High Street retailer, Marks & Spencer, has come in for criticism after it launched a clothing line aimed at children living with disabilities, despite having no changing rooms or toilets suitable for the severely disabled.
The backlash has come from Laura Moore, whose nine-year-old son, William, is diagnosed with quadriplegic cerebral palsy.
For the past two years, Ms Moore has been campaigning for M&S to install disability-friendly bathrooms, which would include a hoist and changing table, but the retailer has so far refused. Lawyers for the organisation have cited “considerable disruption”, the financial investment required and the “negative impact” such an undertaking would have on other services as reasons for not making the requested adjustments.
The new range of clothing incorporates Velcro backs and inserts for feeding tubes, but Ms Moore is angry with the retailer for “discriminating against the same people they are trying to make money from”.
She says that the facilities offered by Marks & Spencer may include rails and emergency cords, but they remain unsuitable for people who can’t lift themselves out of a wheelchair. Her campaign has earned her more than 13,000 followers on Instagram and its popularity has caused M&S to have a rethink, promising to consider installing accessible toilets in new stores, but not in the existing ones.

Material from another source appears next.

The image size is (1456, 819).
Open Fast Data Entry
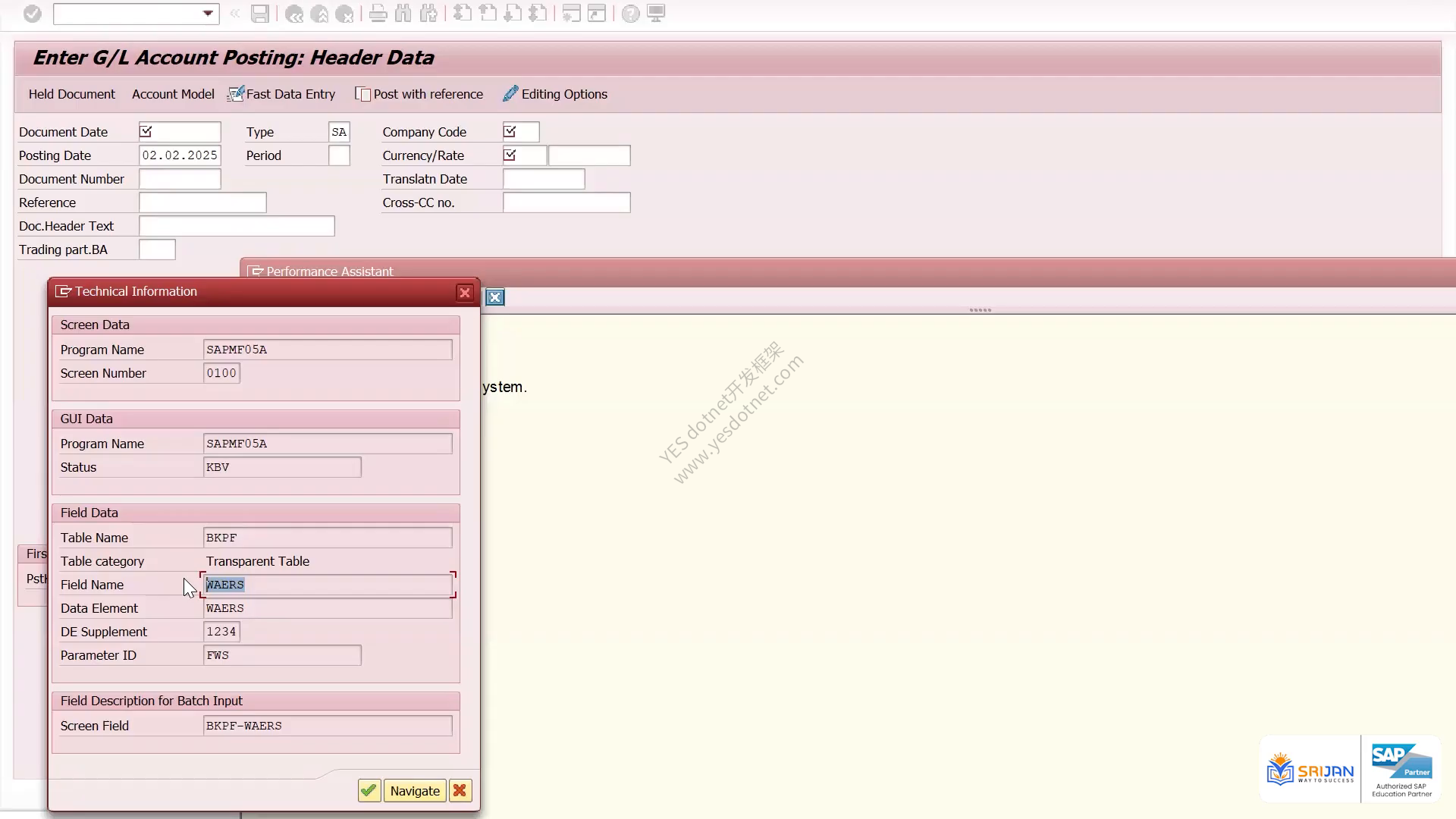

Commenting on the new clothing line, Ms Moore said: “I am in no way disputing the products, or the research it took to design them. But it is nothing short of hypocritical to make clothes – and try and make money – out of people they do not want in their store.”
She added: “They want money from me, but they do not want to make the adjustments necessary for my son to visit the store selling clothes specifically made for children like him.”